All about the ancient tribes
Seminole history begins with bands of Creek Indians from Georgia and Alabama who migrated to Florida in the 1700s. Conflicts with Europeans and other tribes caused them to seek new lands to live in peace. Groups of Lower Creeks moved to Florida to get away from the dominance of Upper Creeks.
The 1770s is when Florida Indians collectively became known as Seminole, a name meaning “wild people” or “runaway.” [Excerpt from: Florida Department of State’s Division of Resources’ Seminole History Report.] The Tequesta were a small, peaceful, Native American tribe.
Now, while the majority of north and central of Florida was occupied by the mighty Timucua Tribe, the Southwest of Florida became home to the Calusa Tribe, originally called the Calos, which means Fierce People.

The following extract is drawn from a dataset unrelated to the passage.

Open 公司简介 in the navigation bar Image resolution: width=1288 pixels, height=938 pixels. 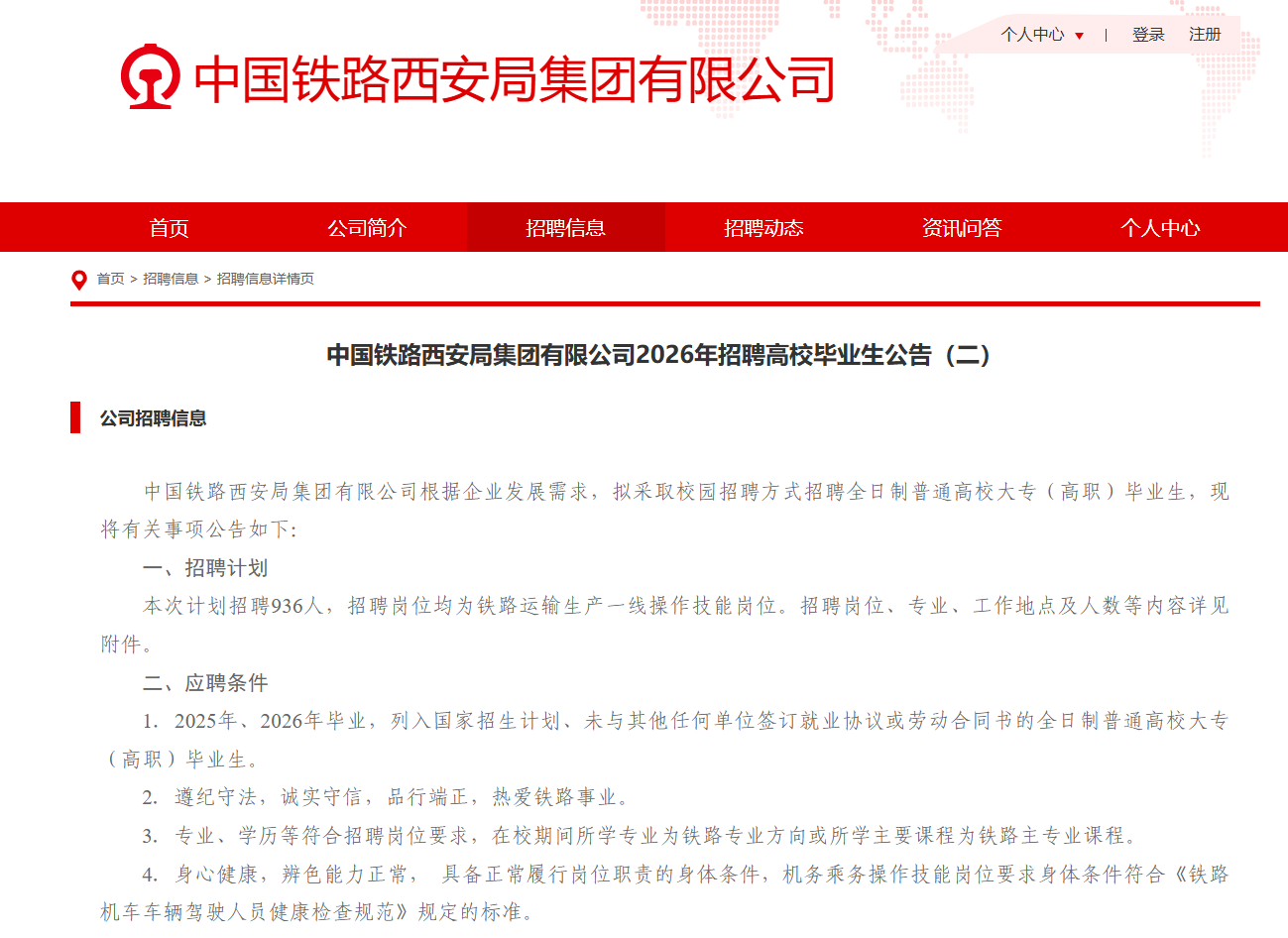point(367,228)
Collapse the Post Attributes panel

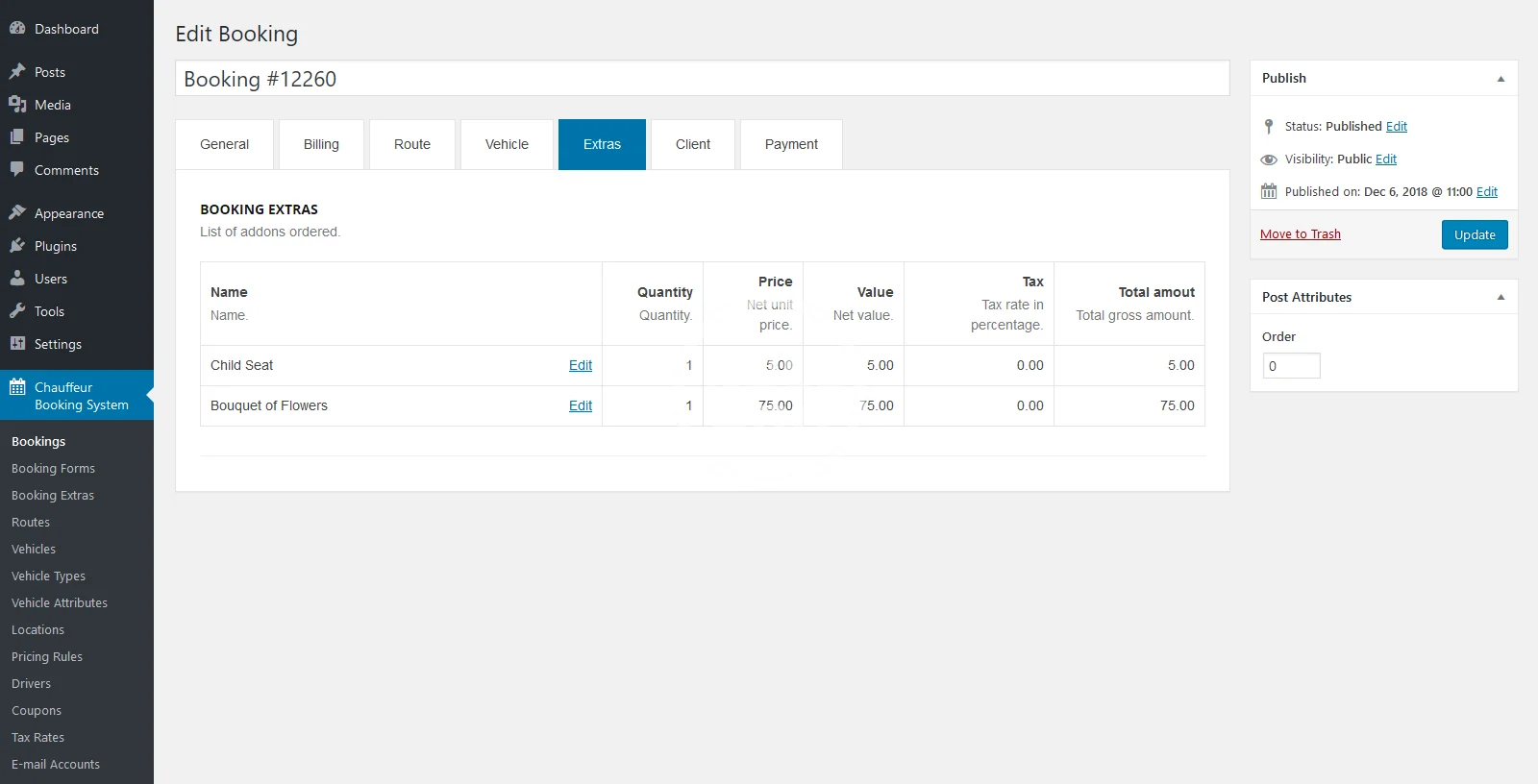1501,298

Near present-day St. Augustine, Spanish explorer Juan Ponce de León comes ashore on the Florida coast, and claims the territory for the Spanish crown. Native Americans inhabited the area that became known as Florida for thousands of years before any European contact.
TAHLEQUAH, Okla. There are some 2,500 registered Cherokee Nation citizens living in Florida.

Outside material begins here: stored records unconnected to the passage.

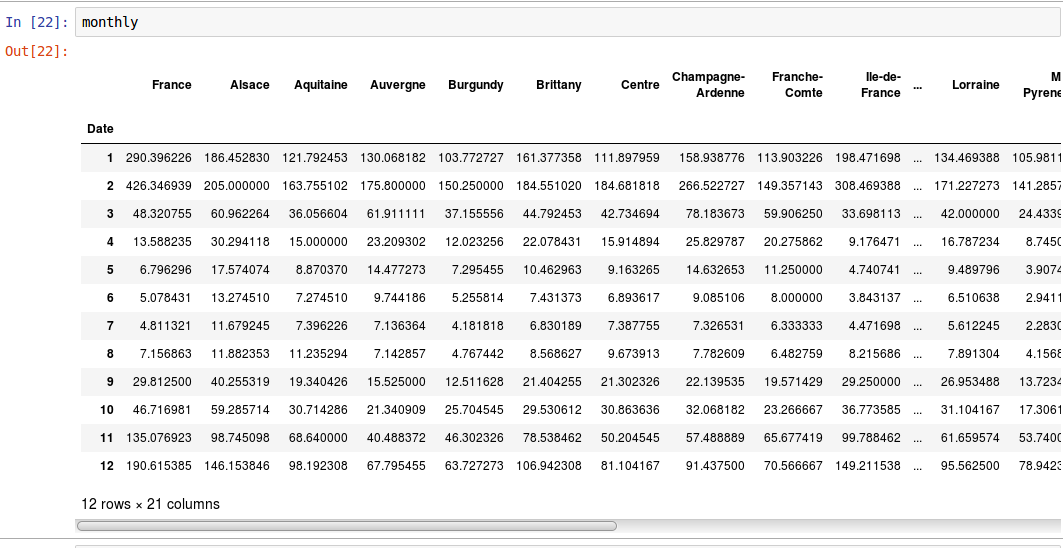The height and width of the screenshot is (548, 1063).
Task: Select the Out[22] output prompt
Action: (37, 51)
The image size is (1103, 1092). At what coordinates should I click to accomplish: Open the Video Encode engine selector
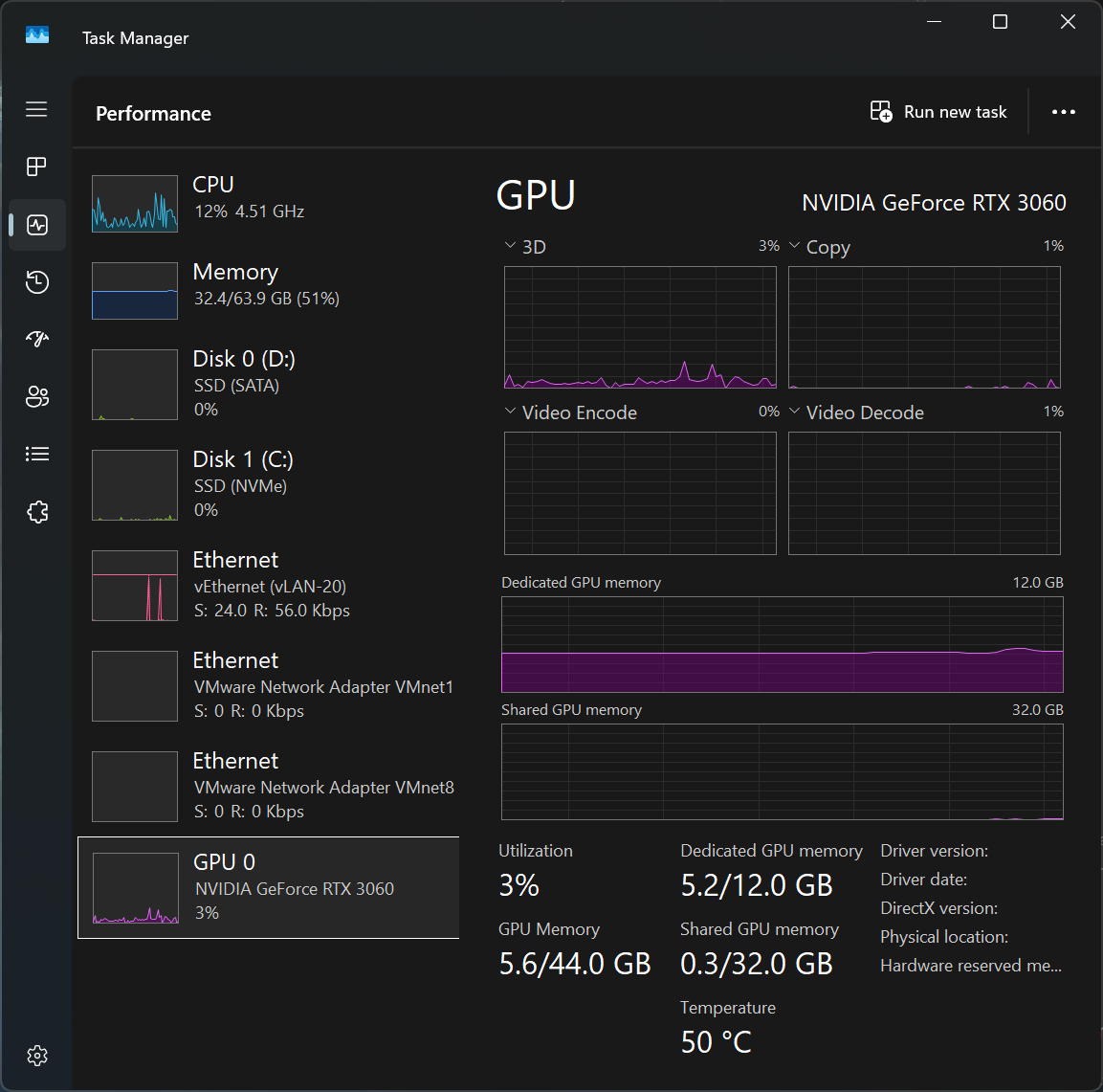pos(510,412)
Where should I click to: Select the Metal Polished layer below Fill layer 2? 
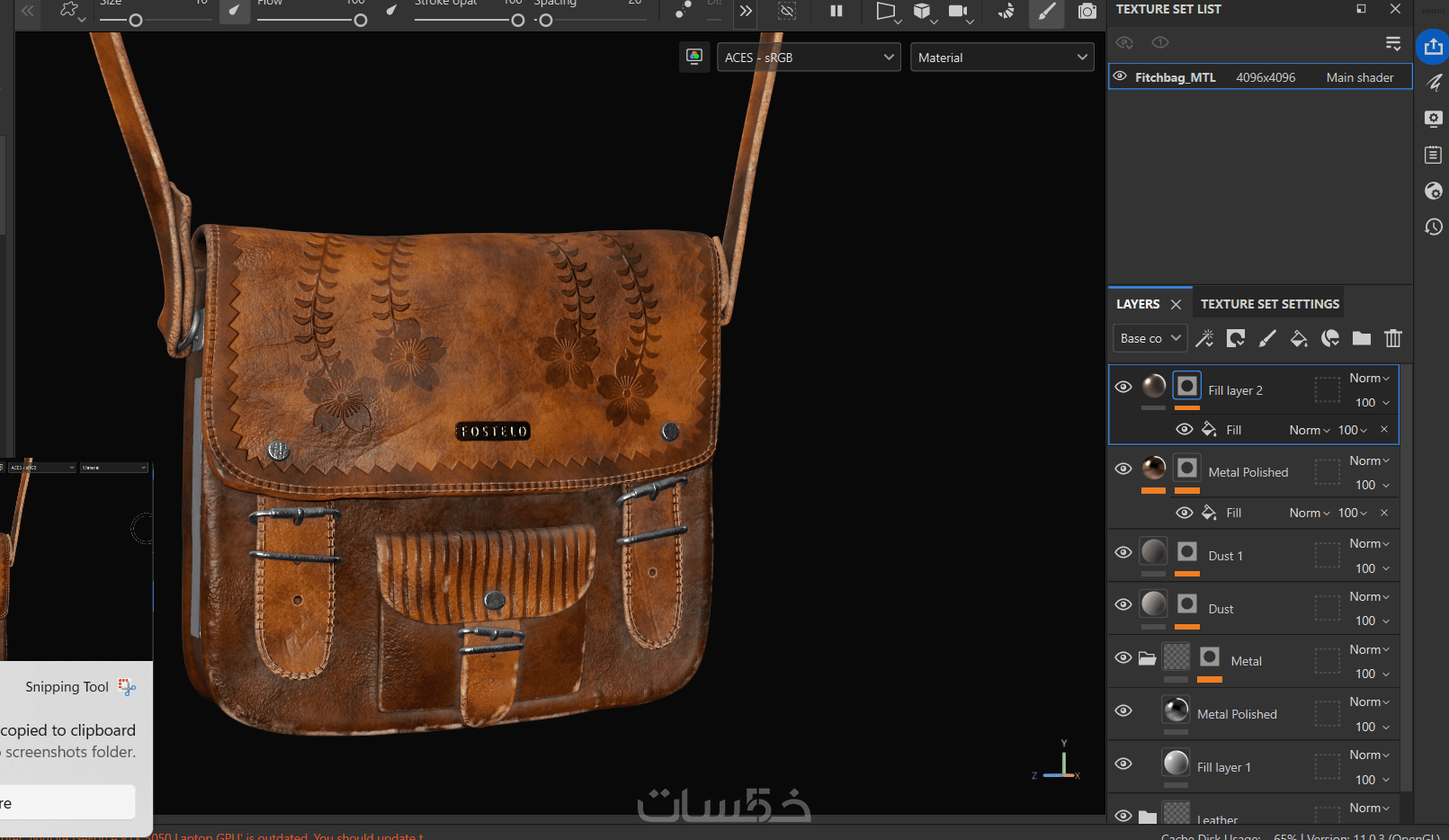pos(1248,472)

The 2000 census records show that over 53,000 people in Florida claim Native American descent, and 39 different tribes from across North America are represented in Florida’s population.

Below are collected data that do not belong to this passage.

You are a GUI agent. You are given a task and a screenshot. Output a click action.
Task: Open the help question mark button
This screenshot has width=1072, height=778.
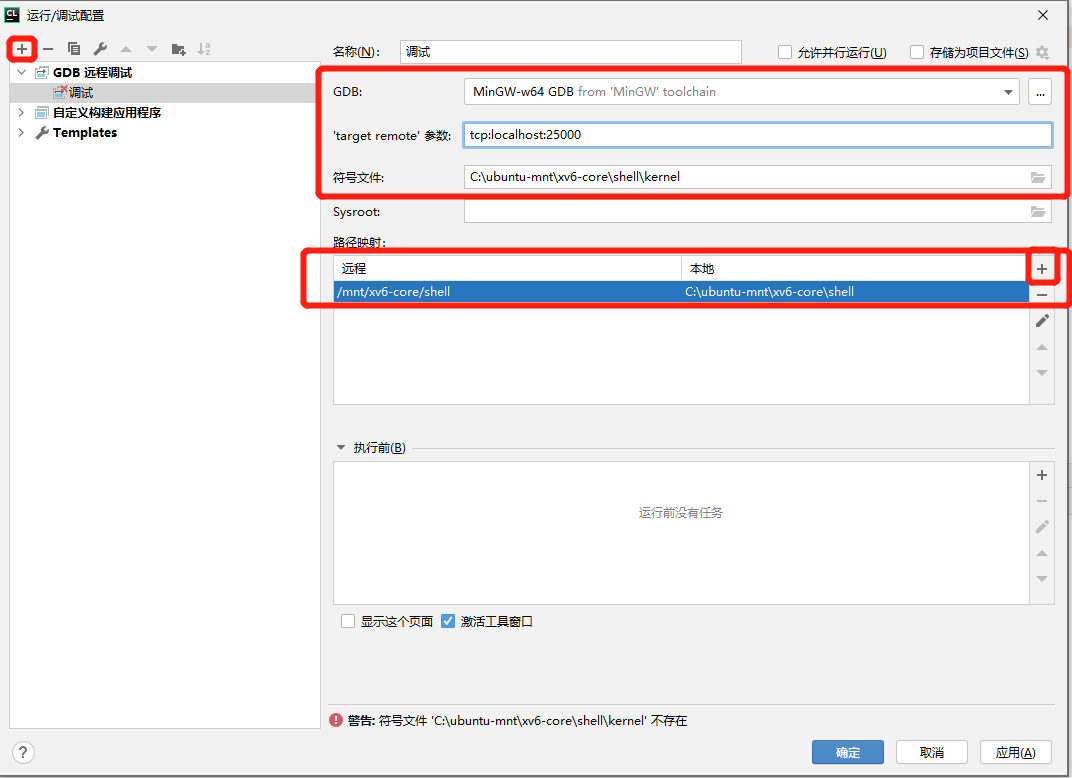24,752
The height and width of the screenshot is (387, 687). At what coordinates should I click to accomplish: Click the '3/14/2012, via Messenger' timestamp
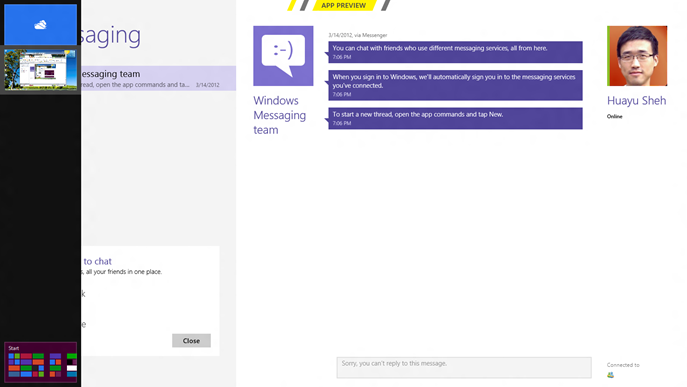click(358, 35)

Their houses were never permanent and were made similar to chickee huts. The homes were thatched together with palmetto leaves. They had a main kitchen area, known as the midden, which was used by everyone. There were shells, ashes, bones and broken pottery in the kitchen and always access to the water.
Housing, clothing and tools Briton Hammon reported that the Tequesta lived in “hutts”. Other tribes in southern Florida lived in houses with wooden posts, raised floors, and roofs thatched with palmetto leaves, something like the chickees of the Seminoles.
The Confederate states were South Carolina, North Carolina, Virginia, Georgia, Alabama, Mississippi, Florida, Louisiana, Tennessee, Texas, and Arkansas. Jefferson Davis, from Mississippi, was elected President and Montgomery, Alabama was selected as the capital, though it was soon moved to Richmond, Virginia.
About 500 years ago the native people became known as the Woodland Indians. In North Florida lived two highly organized, farming tribes the Apalachee of the Tallahassee Hills and the Timucuans, located between the Aucilla River and the Atlantic Ocean as far south as Tampa Bay.
In approximately 1528, Pánfilo de Narváez, a Spanish explorer, arrived in the Tampa Bay area. He and his men found the Tocobaga and brought disease and violence to the tribe’s peaceful existence. As a result, the Tocobaga Indians became extinct within the next 100 years.
The indigenous peoples of Florida lived in what is now known as Florida for more than 12,000 years before the time of first contact with Europeans. However, the indigenous Floridians have largely died out with some completely by the early 18th century.
The Cherokee Indians lived in villages. They built circular homes made of river cane, sticks, and plaster. They covered the roofs with thatch and left a small hole in the center to let the smoke out. The Cherokees also built larger seven-sided buildings for ceremonial purposes.
The Cherokee were southeastern woodland Indians, and in the winter they lived in houses made of woven saplings, plastered with mud and roofed with poplar bark. In the summer they lived in open-air dwellings roofed with bark. Today the Cherokee live in ranch houses, apartments, and trailers.